Em entrevista à DW África, o porta-voz do maior partido da oposição diz esperar que a Procuradoria-Geral da República (PGR) de Moçambique conduza as suas investigações com "isenção e imparcialidade". José Manteigas também nega que sejam verídicas as informações que têm sido veiculadas a respeito do seu próprio envolvimento com a organização liderada por Mariano Nhongo e afirma ainda que a RENAMO quer que os factos sejam esclarecidos.
DW África: Elias Dhlakama foi ouvido como declarante. Além dele, a Procuradoria-Geral da República também já ouviu outros membros da RENAMO por alegado apoio à autoproclamada "Junta Militar". O que é que a RENAMO tem a dizer sobre estas audições dos últimos dias?
José Manteigas (JM): A RENAMO está a acompanhar atentamente o que está a acontecer. Como sabe, outros deputados também foram ouvidos. Mas em respeito às instituições do Estados e nós queremos crer que a Procuradoria-Geral da República, ao convocar os quadros da RENAMO, o faz no princípio da isenção e da imparcialidade, a RENAMO está a acompanhar para que, de facto, se faça o esclarecimento do que está a acontecer.
RENAMO reage a audições na PGR. "Quem não deve, não teme"
Por exemplo, em relação à minha pessoa, eu não tenho nada a ver com o que tem sido veiculado pelos órgãos de comunicação social. Mas eu opto, e o partido também opta, por não comentar este assunto, porque está nas mãos da Justiça.
DW África: A RENAMO concorda com estes interrogatórios ou considera, de certa forma, uma afronta ao partido?
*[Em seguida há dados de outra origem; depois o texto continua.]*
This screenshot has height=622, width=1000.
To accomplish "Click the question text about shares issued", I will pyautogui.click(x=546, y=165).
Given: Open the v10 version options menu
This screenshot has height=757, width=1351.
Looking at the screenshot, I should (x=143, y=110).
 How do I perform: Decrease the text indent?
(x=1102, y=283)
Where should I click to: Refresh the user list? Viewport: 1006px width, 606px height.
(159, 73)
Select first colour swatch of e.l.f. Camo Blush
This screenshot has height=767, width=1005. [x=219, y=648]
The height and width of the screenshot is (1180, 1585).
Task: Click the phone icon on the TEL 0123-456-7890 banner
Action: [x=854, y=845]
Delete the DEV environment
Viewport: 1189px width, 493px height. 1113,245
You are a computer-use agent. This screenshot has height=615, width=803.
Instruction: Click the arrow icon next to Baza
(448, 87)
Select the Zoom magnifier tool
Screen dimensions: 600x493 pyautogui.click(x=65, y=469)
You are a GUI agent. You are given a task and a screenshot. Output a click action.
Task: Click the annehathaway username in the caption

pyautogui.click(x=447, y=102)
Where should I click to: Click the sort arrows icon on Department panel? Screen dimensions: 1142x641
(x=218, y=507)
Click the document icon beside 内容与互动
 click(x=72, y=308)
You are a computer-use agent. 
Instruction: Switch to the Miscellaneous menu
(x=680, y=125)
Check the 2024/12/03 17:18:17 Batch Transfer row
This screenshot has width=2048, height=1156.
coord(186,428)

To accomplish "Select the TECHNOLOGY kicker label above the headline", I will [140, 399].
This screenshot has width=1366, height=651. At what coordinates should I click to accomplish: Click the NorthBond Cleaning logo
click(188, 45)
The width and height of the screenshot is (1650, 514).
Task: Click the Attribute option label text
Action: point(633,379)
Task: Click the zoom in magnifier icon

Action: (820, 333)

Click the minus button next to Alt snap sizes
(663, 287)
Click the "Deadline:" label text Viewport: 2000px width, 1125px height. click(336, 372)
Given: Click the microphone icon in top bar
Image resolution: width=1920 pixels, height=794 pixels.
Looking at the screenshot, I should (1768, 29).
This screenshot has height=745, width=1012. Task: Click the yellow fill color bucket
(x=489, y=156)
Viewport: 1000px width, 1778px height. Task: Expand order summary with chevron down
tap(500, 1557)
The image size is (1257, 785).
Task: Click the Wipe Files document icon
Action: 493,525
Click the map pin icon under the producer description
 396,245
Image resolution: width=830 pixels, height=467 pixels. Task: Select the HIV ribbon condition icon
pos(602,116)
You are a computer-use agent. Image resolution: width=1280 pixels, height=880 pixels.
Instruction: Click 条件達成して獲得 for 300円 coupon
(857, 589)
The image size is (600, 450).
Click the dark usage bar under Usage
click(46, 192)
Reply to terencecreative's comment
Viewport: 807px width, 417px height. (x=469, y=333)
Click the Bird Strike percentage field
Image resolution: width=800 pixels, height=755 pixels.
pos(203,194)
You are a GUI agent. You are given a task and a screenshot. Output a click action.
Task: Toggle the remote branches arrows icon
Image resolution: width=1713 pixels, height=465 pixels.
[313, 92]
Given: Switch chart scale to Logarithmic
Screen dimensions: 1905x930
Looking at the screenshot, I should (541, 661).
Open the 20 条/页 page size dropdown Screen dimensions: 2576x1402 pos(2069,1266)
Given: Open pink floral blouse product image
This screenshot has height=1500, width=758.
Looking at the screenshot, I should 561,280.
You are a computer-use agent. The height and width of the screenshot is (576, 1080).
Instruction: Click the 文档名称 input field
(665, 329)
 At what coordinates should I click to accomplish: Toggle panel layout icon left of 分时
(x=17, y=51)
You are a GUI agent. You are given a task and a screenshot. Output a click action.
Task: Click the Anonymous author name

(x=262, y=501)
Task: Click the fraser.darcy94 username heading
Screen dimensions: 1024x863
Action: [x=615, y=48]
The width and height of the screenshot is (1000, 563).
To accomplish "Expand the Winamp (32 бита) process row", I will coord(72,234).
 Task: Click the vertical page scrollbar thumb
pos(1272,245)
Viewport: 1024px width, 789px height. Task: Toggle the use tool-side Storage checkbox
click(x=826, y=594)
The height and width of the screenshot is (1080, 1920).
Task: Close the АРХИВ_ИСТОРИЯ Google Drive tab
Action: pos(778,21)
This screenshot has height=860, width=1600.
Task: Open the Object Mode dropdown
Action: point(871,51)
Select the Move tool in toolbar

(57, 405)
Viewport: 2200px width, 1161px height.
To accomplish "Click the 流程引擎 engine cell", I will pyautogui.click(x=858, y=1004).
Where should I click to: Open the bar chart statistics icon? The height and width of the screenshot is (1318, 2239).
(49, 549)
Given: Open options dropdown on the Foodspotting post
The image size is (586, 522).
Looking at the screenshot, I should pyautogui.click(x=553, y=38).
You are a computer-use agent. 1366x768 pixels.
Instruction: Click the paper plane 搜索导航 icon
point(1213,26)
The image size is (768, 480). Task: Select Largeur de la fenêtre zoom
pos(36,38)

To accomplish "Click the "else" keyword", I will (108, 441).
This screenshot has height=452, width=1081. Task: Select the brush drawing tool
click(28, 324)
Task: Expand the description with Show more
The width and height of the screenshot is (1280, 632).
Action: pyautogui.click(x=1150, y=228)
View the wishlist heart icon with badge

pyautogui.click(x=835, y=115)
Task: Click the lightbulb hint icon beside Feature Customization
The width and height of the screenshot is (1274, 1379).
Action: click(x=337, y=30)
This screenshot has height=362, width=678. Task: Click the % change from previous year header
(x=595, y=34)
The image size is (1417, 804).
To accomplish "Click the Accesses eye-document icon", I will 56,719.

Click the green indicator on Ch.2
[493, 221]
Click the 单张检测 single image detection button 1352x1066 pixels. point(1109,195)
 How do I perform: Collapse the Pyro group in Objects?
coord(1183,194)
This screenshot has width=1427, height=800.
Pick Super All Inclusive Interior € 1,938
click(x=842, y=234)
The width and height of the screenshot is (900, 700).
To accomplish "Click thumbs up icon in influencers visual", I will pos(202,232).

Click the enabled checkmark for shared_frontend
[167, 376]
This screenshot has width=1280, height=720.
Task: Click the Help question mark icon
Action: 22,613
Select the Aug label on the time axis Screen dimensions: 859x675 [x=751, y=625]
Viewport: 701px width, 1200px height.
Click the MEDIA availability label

JM: Nós não concordamos com isso. Como estou a dizer, a RENAMO respeita as instituições e a PGR é um órgão, uma instituição da Justiça. Se calhar, tem algum fundamento para estas convocações. Portanto, o que a RENAMO está a fazer é acompanhar atentamente e ver, de facto, o esclarecimento deste caso. Porque a questão da insegurança do país, do Estado, é uma preocupação para todos. Mas, esperamos que não sejam incriminadas as pessoas inocentes, não é?
DW África: Nos últimos dias foram ouvidos Elias Dhlakama, o próprio José Manteigas também já foi ouvido, Ivone Soares e António Muchanga. Por que motivo acha que terão chamado estes membros da RENAMO para interrogatório?
JM: Eu não sei responder porque fui chamado, porque não tenho nenhuma ligação com o senhor [Mariano] Nhongo, nunca falei com o senhor Nhongo. Então, não sei porque fui solicitado. Mas, como já disse, em respeito às instituições do Estado, fui prestar as declarações que me foram solicitadas.
DW África: Portanto, a RENAMO vai continuar a colaborar com a Justiça neste caso?
JM: Bom, o que queremos é que se faça esse esclarecimento. Esse é que é o nosso compromisso. Portanto, quem não deve, não teme.
DW África: Há tempos, o antigo secretário-geral da RENAMO, Manuel Bissopo, defendeu que a liderança da RENAMO devia "assumir esses guerrilheiros que são acusados de protagonizar os ataques armados no centro do país e ele diz ainda que a "solução para conter a violência deve ser interna". O que é que a RENAMO tem a dizer sobre isto?
JM: Esse é o ponto de vista dele, não é o ponto de vista do partido. Ele nunca colocou isso num órgão competente dentro do partido, foi aos órgãos de comunicação social dizer isso. Portanto, isso é da inteira responsabilidade dele.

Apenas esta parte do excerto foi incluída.